> _To be done_
Please copy the data from the line with "Click the search table data icon" up to and including the line with "coord(78,12)", changing "screenshot" to "image" and keeping everything else the same. Leave the pictures out of your answer.

> _Data for the task_

──────────────────────────────

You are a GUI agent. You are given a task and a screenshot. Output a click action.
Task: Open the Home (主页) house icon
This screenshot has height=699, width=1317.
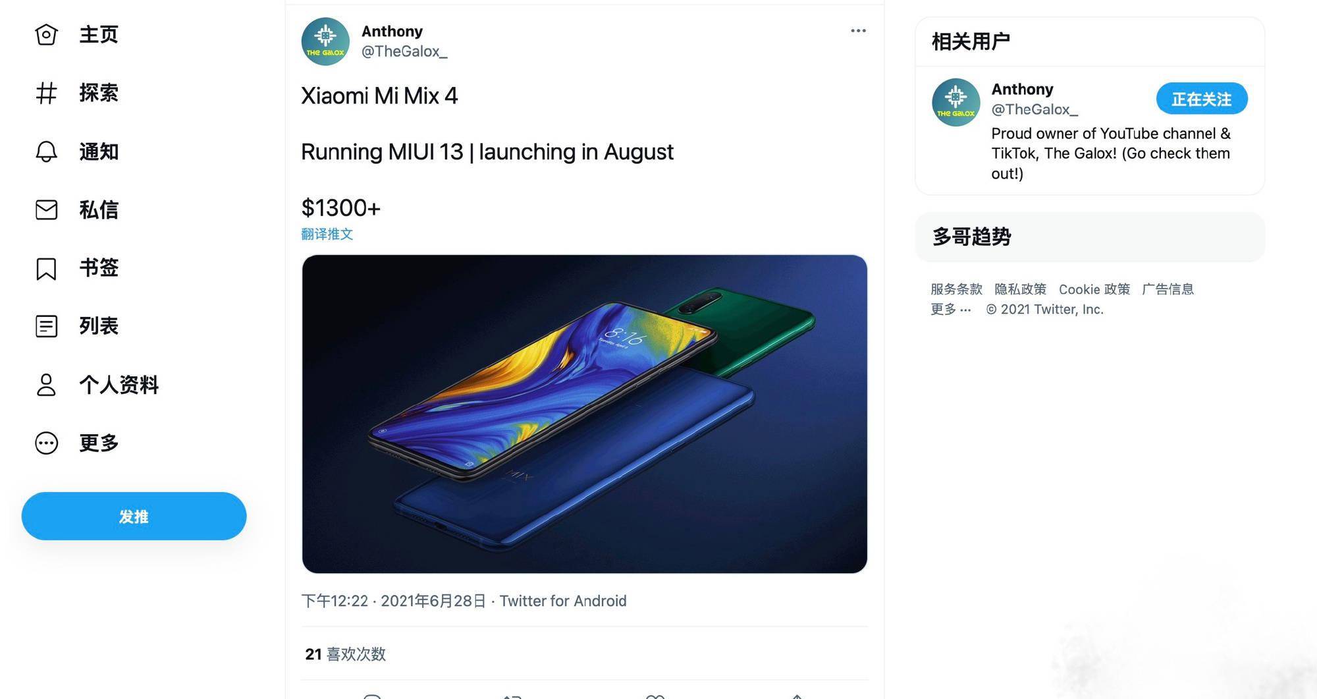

──────────────────────────────

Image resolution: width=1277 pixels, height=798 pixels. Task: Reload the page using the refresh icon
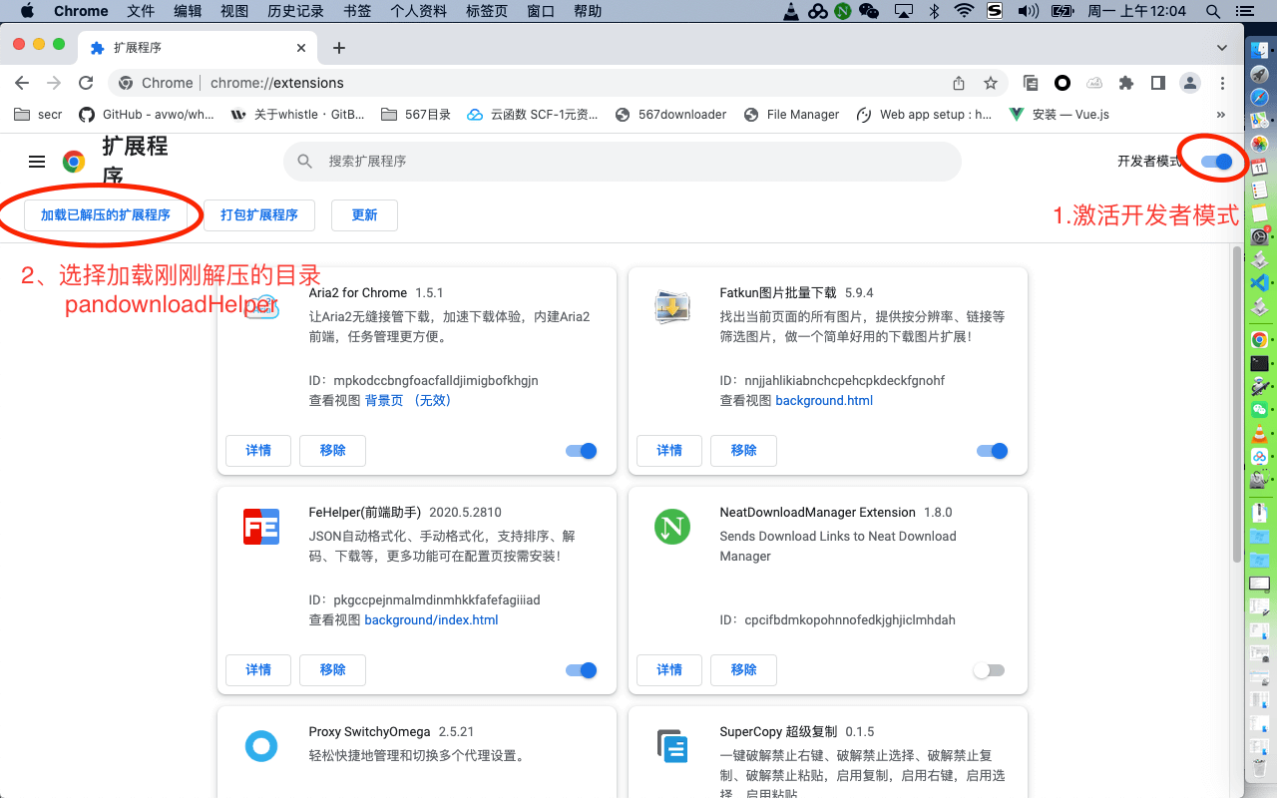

──────────────────────────────

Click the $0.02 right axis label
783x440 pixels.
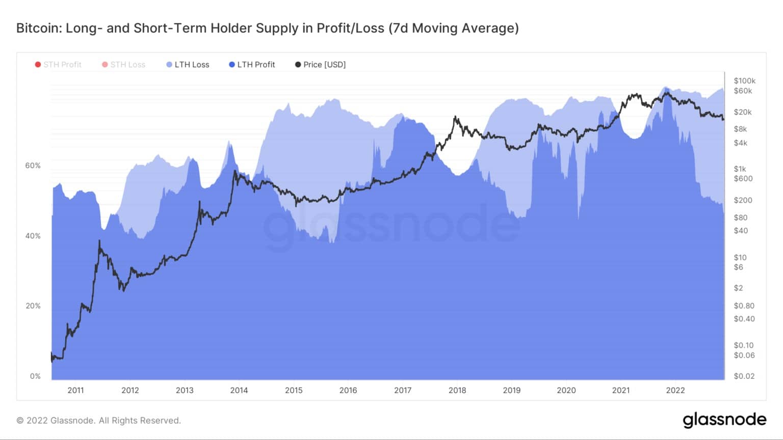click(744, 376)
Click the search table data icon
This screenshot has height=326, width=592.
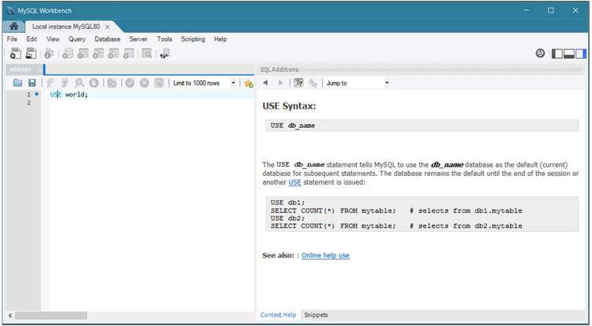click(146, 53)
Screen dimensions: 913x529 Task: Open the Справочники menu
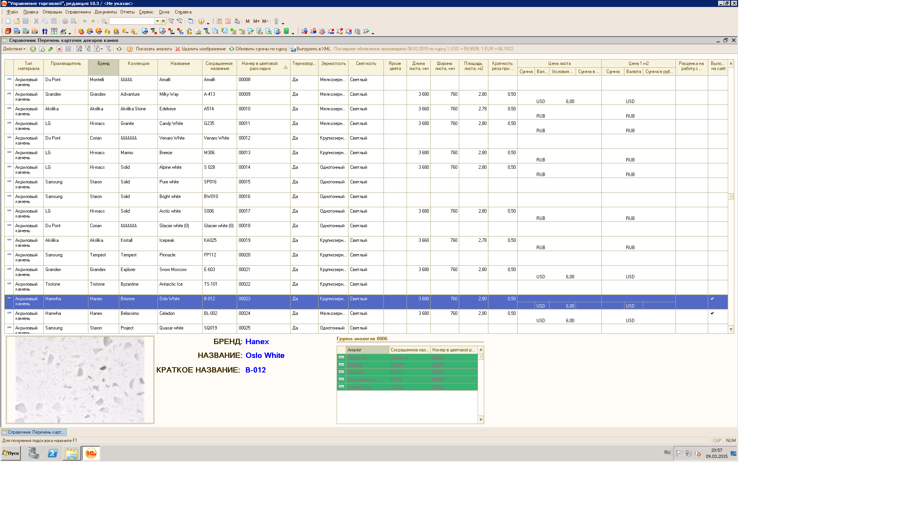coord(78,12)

──────────────────────────────

> _The response_
Click the search table data icon
This image has height=326, width=592.
click(146, 53)
Screen dimensions: 913x529 Task: Open the Справочники menu
coord(78,12)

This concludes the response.